COLUMN

2015.5.29 DESIGNER

長持ちする物とは

AD CORE DEVISE DESIGNER BLOG Vol.46
最近ますますアメリカンファッションが席巻し、イタリアブランドの靴メーカーでもコンバースのワンスターなどを真似たスニーカーを出すようになりました。アメリカブランドだけでなく、ヨーロッパブランドも70年代のアメリカファッションがお手本のようです。その頃アメリカで流行ったアディダス・スタンスミスもまた流行っていて、まっさらなスタンスミスを履いている人を見るようになりました。

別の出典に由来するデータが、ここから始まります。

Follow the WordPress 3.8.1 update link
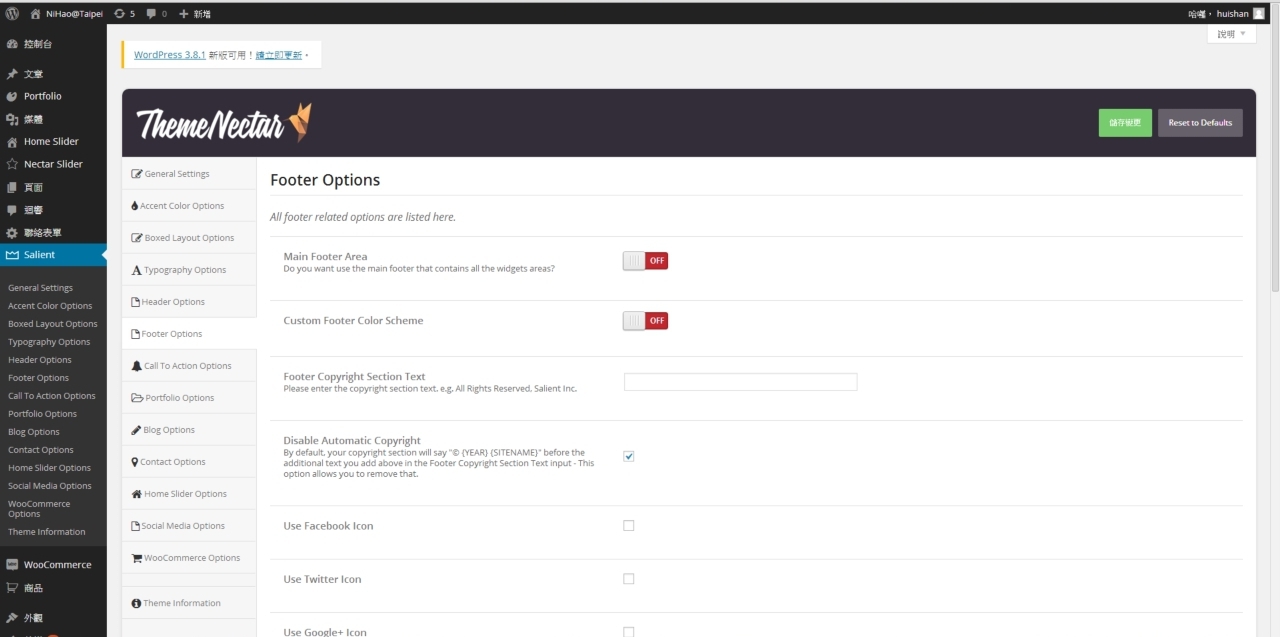This screenshot has width=1280, height=637. [170, 55]
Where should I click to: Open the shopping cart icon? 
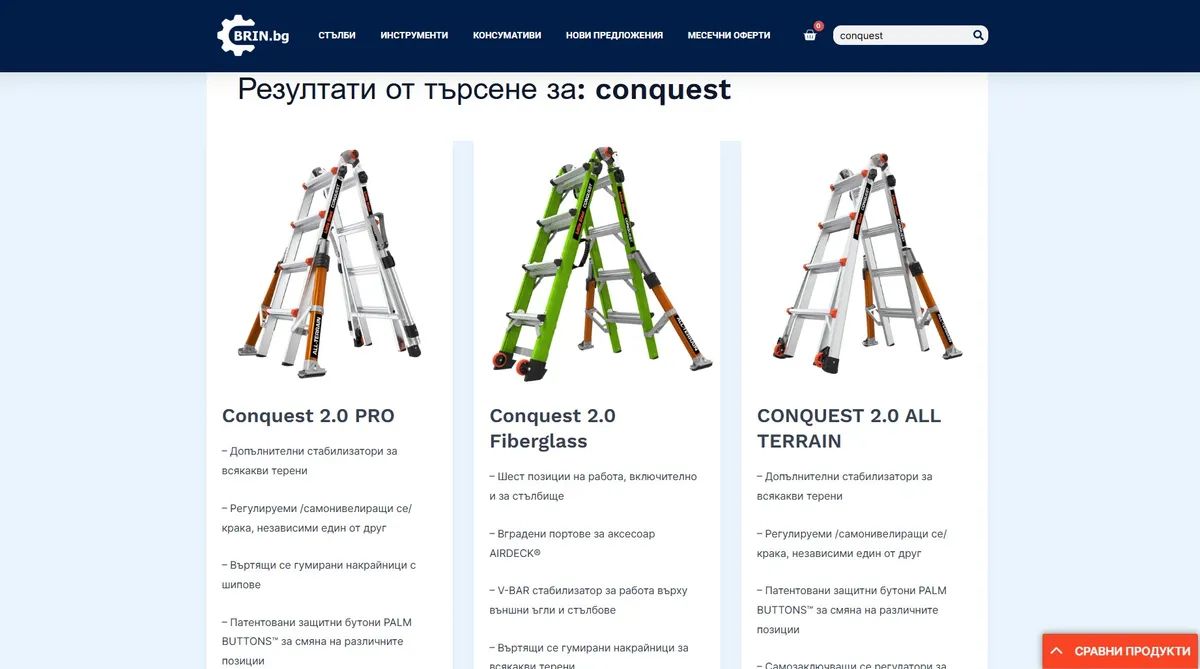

高校生の時、38年前のスタンスミスはハイレットという名前で、白に後ろのグリーンが綺麗で、アメリカにスケボー留学していた時に買いました。さすがに真っ白いスニーカーを買って履く勇気は無いので、15年くらい眠っているスタンスミスを出して履く事にしました。いい感じによれていて久しぶりのスタンスミスもいいかもと一日履いていました。家に帰って脱いだスニーカーを見てびっくり、後ろのグリーンのマークが無くなっていました。人工皮革のグリーンのマークがジーンズに摩れて取れてしまっていました。何年か前にイタリアの有名ブランドのト○ズのウレタンソールの革スニーカーを買って、2年くらいでウレタンのソールが加水分解してボロボロになっていてびっくりしたのですが、それを思い出しました。加水分解とは反応物と水分が反応して生成物に分解する事で、特にスニーカーの底に使われるウレタンゴムに多く見られます。履かずに大切に取っておいたスニーカーがもしあれば、お気をつけ下さい。

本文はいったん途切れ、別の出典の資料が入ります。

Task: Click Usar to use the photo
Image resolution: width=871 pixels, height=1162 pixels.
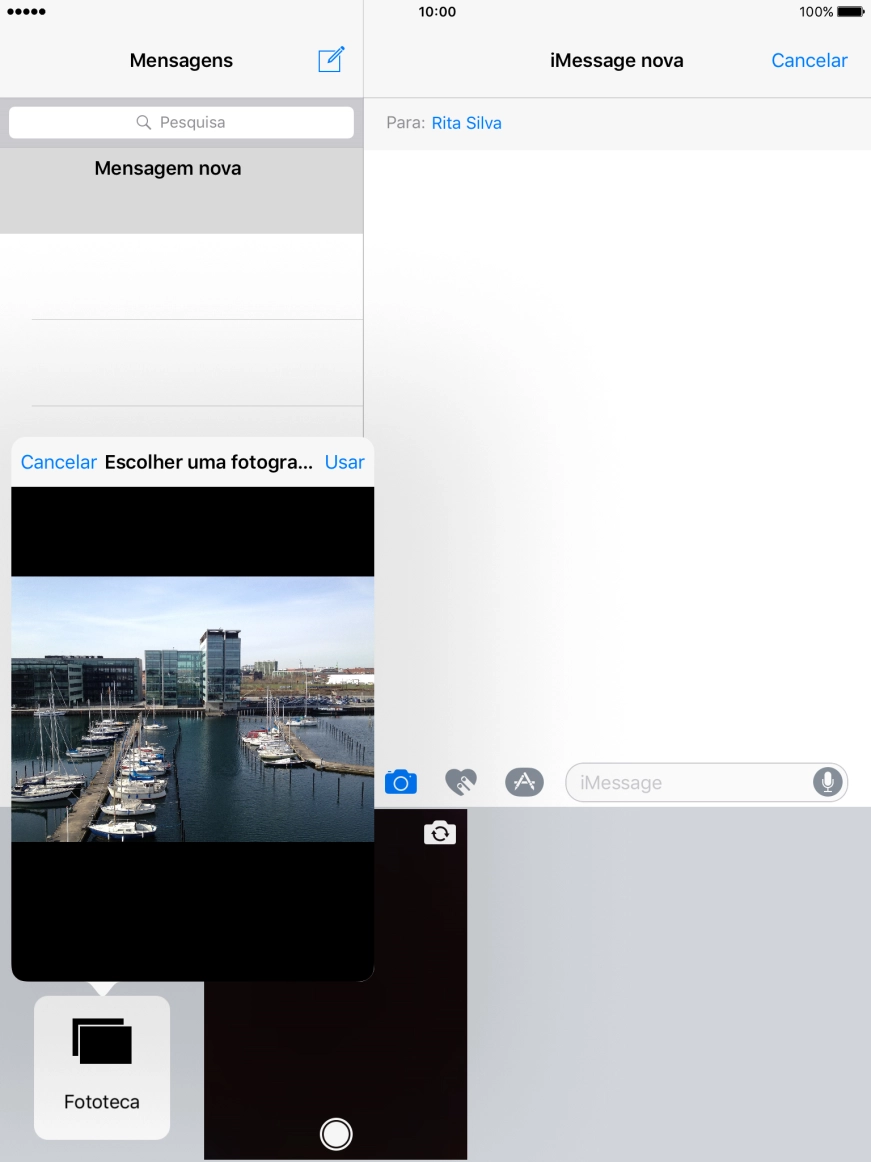Action: coord(344,462)
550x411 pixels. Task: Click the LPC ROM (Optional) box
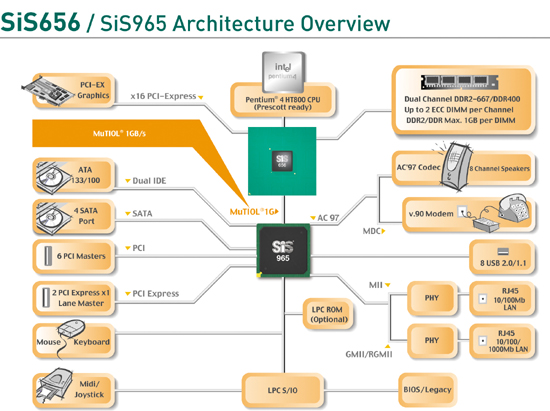pyautogui.click(x=329, y=314)
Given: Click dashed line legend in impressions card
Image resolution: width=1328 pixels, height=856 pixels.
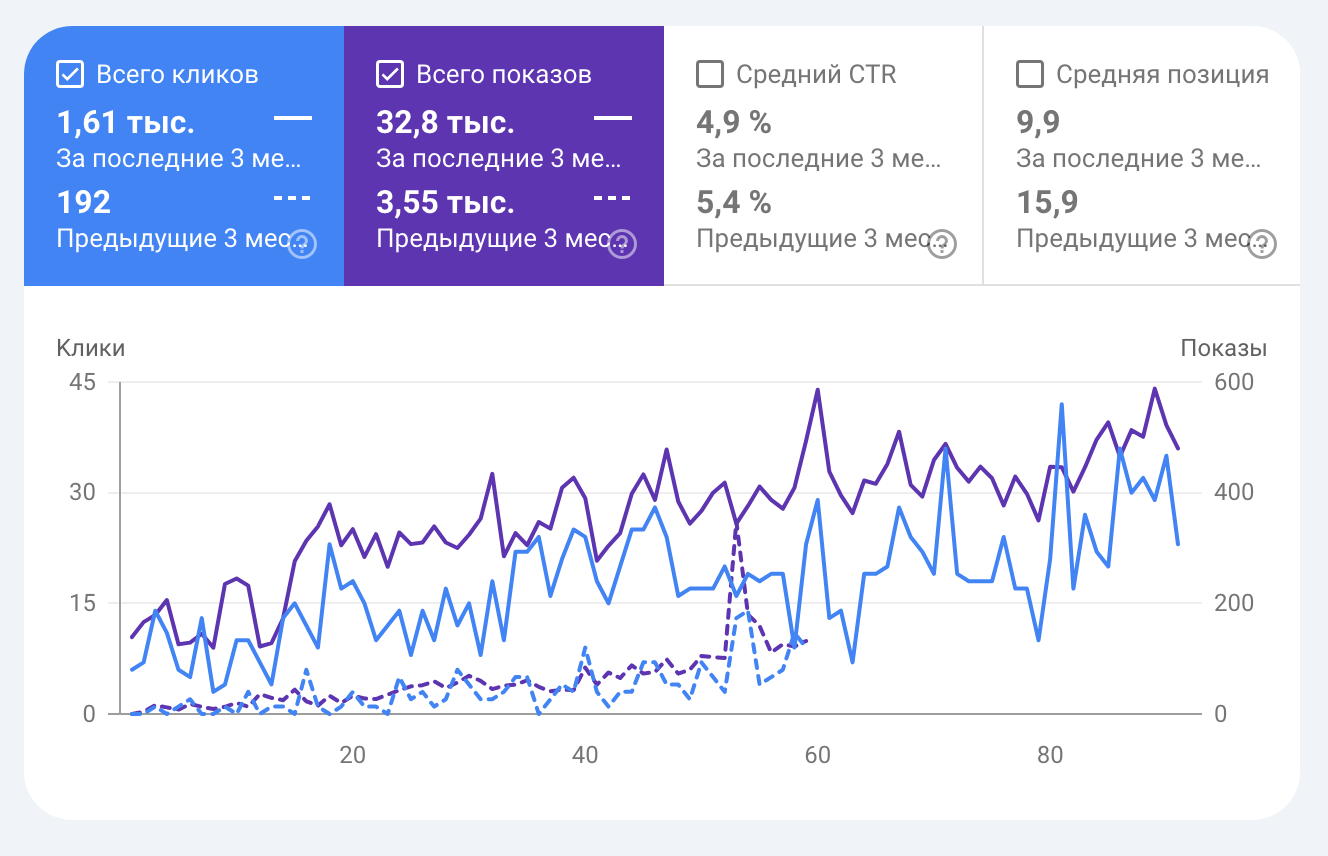Looking at the screenshot, I should (x=613, y=198).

家具の世界では椅子やソファの張りに使われるビニールレザーと呼ばれる塩化ビニルや、合成皮革のポリウレタンも耐性期間に差はありますが、ビニールレザーはカチカチになり割れて、ポリウレタンはボロボロやベトベトになるものがあります。ビニールレザーや人口皮革は強いと思われている方は多いのですが、置く場所によってもかなり変わります。昔仕事をした、温泉施設の日光の当たる場所にあるソファが半年でボロボロになった事があり、汗などの水分と日光が当たる場所にはビニールレザーは使ってはいけないんだと実感しました。国産レザーメーカーではそのような事が少ない素材も出されていますので、指定や購入される際は素材をよく吟味して下さい。人口皮革やビニールレザーは汚れに無敵と思われている方が多いのですが、新しいジーンズの色の移行があったりもするのでお気をつけ下さい。革製品は高いですが、大切に使うと本当に永く持ちます。私自身持っている革靴は20年以上履いていますが、まだまだ働いてくれそうです。

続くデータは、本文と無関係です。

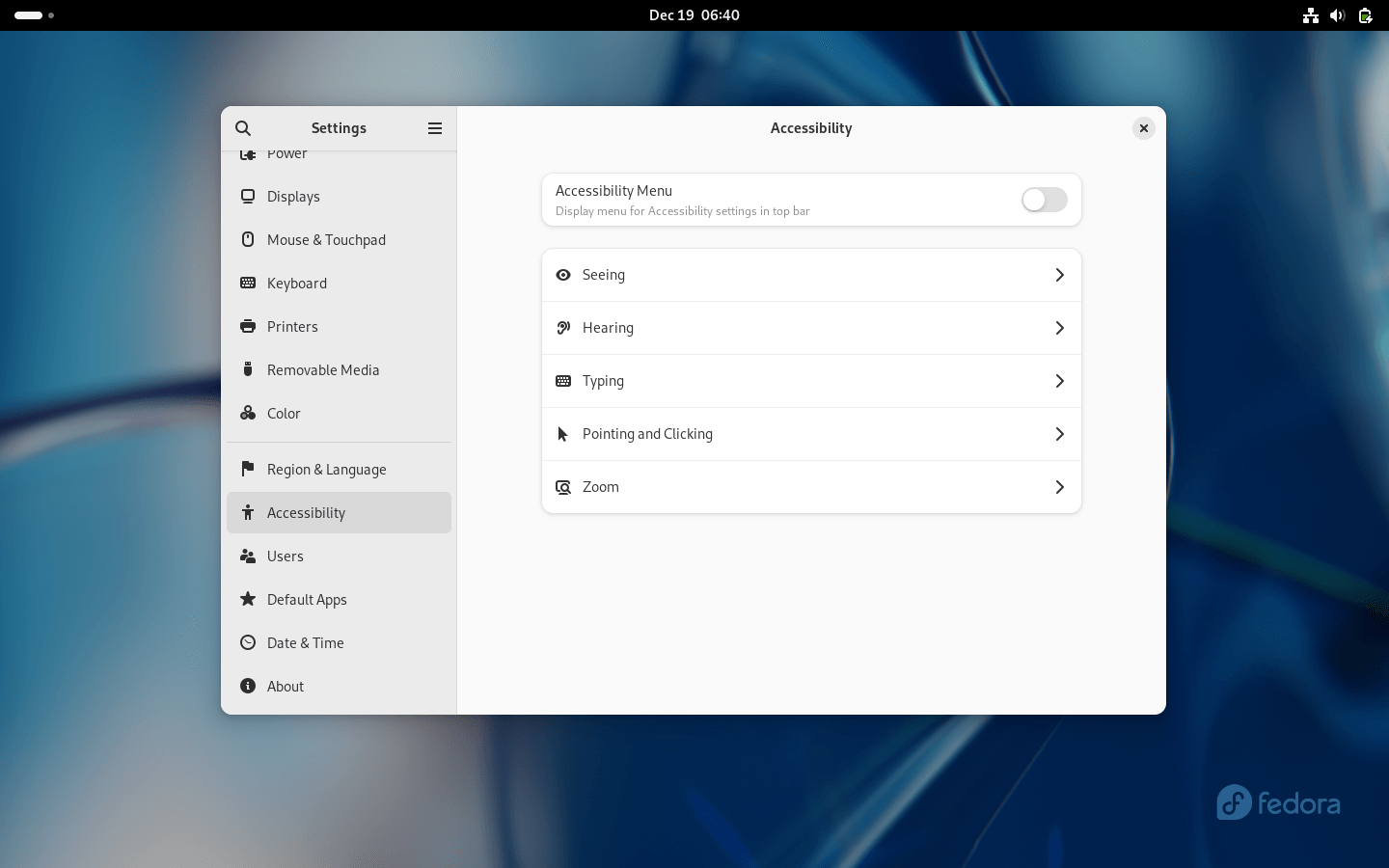This screenshot has height=868, width=1389.
Task: Enable the Accessibility Menu switch
Action: (1045, 200)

表皮だけでなく、ソファ等の見えない場所に使われる素材も大切です。クッション材に使われるウレタンフォームも粗悪品だと劣化が早く、ボロボロになりますが、その下にあるスプリング素材が問題です。かなり前に流行ったウェビングテープというゴム素材のテープが使われるソファが流行ったのですが、ボロボロと劣化して伸びてしまい、座が下がり問題になりました。今はその対策をして長持ちする弾性ベルトが出ていますが、そのイメージが強いので使いたくありません。ゴム素材は長持ちしても10年程度ではないでしょうか。進んだ技術を持つ車のタイヤもそんなに持つタイヤはありませんよね。前々回のメルマガでも書きましたが、53年前の愛車の車のシートの中に使われているコイルスプリングはまだしっかりとしていました。やっぱり鋼線のスプリングは強いんです!家具は大切に使えばずっと使えます。中が見えないソファでも触って、メーカーの方に聞いて中の素材を知って選んで下さい。

来月早々にアメリカ西海岸へロケハンに行きます。今年も西海岸でカタログ撮影を行う予定です。街では何が流行っているのでしょうか。帰ってお伝えできればと思います。    (クリエイティブ・ディレクター/瀬戸 昇)

20年くらい前に購入したフランス製のアディダス・スタンスミスです。本体の革やラバーソールはしっかりとしていますが、グリーンの塩化ビニールの表面はボロボロでジーンズに摩れて取れてしまいました。
黒の革靴は20年以上履いて昨年ソールを革底からビブラムソールのゴムに張り替えました。雨にも履ける靴に変身です。茶色の革靴も15年くらい前にミラノで購入しましたが、かかとだけ直してまだまだ履けそうです。ちゃんとした革靴は手入れして休ませながら履くと何年でも履けます。天然素材は強いです。(革靴にはシューズキーパーは必需品です)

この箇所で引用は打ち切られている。